-- What you should do --
Determine how many lines in the entries below hold "list". Respond with that number only.

[Stored data]
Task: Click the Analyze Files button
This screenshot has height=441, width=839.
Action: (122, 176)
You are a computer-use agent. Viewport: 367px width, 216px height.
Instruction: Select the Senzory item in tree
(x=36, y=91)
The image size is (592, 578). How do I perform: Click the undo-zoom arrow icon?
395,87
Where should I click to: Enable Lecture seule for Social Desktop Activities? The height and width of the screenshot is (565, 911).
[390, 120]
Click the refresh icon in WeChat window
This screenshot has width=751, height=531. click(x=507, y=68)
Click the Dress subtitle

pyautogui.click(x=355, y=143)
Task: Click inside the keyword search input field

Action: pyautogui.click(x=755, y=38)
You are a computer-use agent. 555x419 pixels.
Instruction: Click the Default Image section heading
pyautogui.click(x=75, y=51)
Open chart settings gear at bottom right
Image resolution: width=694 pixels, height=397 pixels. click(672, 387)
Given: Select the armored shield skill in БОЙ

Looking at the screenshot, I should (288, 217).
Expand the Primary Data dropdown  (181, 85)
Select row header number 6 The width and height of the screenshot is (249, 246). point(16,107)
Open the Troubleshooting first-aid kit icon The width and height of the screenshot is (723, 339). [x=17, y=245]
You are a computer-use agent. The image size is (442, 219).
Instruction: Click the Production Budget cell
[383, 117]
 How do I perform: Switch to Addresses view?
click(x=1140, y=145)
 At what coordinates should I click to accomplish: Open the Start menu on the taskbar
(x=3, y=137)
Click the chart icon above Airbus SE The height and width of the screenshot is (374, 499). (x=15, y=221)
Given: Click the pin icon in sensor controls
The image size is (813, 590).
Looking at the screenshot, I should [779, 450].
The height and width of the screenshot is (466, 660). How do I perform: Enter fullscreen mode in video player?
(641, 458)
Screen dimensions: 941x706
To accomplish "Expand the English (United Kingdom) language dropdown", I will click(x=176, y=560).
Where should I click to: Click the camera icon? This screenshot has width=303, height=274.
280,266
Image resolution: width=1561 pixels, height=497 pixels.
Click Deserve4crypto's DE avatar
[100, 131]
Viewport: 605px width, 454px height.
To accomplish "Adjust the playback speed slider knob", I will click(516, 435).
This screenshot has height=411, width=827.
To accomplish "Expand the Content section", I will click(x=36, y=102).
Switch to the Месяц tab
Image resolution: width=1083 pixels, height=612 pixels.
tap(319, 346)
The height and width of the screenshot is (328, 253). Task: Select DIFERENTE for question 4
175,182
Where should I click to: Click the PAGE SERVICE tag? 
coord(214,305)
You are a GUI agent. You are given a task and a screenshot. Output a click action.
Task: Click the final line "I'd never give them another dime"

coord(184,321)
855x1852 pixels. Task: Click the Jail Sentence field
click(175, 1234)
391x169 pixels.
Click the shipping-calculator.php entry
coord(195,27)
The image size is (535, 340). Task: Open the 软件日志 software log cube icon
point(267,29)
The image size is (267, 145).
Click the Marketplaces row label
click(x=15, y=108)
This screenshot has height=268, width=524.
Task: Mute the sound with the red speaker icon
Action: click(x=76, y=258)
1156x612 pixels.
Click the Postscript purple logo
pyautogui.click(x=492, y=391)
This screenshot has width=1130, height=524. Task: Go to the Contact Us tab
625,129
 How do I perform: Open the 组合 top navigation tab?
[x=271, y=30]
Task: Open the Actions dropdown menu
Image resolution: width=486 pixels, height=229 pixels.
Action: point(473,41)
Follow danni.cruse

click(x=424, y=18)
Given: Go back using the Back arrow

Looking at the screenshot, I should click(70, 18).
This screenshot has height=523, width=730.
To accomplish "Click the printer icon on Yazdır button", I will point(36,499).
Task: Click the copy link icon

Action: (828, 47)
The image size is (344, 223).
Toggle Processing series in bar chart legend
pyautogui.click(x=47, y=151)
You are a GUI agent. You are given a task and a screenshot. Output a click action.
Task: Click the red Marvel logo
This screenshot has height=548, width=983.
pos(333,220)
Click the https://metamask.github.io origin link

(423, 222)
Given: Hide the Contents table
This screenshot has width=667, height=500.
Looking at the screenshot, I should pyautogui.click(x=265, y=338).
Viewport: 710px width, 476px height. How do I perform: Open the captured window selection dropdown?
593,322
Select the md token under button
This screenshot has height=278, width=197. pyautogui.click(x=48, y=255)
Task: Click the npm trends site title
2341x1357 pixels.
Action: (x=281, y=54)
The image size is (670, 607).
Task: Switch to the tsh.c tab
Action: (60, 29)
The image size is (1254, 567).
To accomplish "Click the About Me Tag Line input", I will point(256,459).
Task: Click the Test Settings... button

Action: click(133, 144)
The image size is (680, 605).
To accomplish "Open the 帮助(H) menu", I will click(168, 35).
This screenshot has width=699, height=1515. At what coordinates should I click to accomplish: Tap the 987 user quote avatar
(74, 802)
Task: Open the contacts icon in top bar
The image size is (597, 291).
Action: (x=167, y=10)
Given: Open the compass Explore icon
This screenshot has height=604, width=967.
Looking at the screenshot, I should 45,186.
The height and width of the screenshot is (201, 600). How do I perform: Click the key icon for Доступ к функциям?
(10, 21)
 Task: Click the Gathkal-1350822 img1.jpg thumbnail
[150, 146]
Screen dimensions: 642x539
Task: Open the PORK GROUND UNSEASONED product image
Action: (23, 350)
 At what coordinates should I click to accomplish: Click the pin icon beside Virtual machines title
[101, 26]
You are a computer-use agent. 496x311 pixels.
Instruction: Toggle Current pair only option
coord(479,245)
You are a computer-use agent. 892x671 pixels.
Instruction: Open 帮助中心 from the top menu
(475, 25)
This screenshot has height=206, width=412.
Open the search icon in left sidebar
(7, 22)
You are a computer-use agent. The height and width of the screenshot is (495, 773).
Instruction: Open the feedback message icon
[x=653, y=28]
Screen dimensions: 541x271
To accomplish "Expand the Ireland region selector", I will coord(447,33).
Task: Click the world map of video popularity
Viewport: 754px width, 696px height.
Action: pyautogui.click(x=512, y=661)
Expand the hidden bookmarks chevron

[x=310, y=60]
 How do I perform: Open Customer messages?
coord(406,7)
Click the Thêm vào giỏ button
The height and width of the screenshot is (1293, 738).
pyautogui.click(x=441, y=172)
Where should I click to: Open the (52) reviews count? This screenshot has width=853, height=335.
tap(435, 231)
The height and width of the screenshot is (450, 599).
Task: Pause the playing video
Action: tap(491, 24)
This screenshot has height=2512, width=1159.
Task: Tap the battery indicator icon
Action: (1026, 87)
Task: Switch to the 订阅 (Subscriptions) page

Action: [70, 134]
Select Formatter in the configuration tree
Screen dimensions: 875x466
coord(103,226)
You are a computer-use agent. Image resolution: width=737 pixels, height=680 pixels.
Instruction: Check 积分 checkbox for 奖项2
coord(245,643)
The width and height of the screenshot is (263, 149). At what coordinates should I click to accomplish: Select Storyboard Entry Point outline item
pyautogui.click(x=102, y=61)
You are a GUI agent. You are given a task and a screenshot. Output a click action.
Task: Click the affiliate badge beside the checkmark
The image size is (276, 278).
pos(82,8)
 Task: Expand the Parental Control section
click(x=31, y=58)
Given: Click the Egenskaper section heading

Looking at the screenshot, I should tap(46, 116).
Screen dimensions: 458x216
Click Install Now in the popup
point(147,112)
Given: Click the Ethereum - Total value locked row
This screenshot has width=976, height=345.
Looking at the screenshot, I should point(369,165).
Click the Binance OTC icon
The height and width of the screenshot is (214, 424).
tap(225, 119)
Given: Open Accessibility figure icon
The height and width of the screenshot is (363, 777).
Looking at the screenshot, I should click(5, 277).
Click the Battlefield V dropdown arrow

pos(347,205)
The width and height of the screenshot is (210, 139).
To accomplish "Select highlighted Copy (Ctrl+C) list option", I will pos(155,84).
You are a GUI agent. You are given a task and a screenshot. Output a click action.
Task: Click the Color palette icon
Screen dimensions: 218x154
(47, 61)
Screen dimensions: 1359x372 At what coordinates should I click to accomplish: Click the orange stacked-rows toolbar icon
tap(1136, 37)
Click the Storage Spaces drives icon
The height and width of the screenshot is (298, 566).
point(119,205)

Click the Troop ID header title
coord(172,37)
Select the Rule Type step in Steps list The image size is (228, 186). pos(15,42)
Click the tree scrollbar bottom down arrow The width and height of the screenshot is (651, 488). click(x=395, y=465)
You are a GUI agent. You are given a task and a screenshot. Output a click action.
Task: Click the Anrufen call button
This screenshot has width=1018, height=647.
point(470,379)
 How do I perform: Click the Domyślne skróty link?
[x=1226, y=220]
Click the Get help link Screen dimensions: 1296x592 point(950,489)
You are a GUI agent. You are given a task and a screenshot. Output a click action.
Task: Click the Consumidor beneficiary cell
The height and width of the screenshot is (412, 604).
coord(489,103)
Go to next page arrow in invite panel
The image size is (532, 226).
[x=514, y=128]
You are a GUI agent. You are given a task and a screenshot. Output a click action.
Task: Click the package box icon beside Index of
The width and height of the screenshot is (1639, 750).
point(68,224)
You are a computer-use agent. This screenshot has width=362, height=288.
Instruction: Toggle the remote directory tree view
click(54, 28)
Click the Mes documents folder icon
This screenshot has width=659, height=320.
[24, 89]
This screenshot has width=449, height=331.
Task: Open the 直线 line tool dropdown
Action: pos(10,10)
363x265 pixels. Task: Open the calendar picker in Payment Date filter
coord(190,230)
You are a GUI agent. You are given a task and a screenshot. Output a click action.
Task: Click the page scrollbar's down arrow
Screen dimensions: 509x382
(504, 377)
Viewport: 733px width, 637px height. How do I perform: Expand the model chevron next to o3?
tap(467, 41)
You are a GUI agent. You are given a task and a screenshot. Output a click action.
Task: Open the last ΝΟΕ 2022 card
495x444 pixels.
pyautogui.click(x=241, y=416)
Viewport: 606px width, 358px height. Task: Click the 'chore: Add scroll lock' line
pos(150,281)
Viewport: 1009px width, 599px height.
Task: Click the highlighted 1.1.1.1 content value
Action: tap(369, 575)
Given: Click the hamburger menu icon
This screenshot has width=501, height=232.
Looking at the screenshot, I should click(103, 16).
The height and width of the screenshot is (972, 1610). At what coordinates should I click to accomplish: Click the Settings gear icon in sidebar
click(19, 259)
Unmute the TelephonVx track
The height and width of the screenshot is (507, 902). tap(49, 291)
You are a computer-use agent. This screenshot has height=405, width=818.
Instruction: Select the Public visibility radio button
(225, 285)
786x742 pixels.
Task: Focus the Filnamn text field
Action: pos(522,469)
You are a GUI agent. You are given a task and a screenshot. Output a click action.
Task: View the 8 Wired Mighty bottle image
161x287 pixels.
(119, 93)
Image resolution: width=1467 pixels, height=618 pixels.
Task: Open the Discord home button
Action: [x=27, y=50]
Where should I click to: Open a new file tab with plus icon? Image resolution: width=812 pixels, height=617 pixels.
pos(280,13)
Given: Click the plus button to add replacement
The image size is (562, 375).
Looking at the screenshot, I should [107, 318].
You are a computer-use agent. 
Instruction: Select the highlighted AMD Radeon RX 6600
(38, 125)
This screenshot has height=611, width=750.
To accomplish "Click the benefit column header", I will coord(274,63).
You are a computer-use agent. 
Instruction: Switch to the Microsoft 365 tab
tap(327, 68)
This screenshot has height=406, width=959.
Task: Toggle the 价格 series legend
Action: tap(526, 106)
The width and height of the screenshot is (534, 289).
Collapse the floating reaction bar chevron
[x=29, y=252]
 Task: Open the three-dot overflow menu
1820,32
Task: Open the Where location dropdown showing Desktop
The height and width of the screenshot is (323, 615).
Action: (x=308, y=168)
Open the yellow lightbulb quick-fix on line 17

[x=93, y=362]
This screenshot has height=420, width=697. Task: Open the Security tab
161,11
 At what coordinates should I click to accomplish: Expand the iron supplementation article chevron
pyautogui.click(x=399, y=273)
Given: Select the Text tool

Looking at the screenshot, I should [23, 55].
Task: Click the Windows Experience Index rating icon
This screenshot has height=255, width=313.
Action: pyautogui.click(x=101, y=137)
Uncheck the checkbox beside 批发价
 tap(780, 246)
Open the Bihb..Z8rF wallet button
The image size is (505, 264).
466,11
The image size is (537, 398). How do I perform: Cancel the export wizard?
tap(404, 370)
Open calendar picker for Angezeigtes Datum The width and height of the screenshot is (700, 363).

-- Solution to this task --
2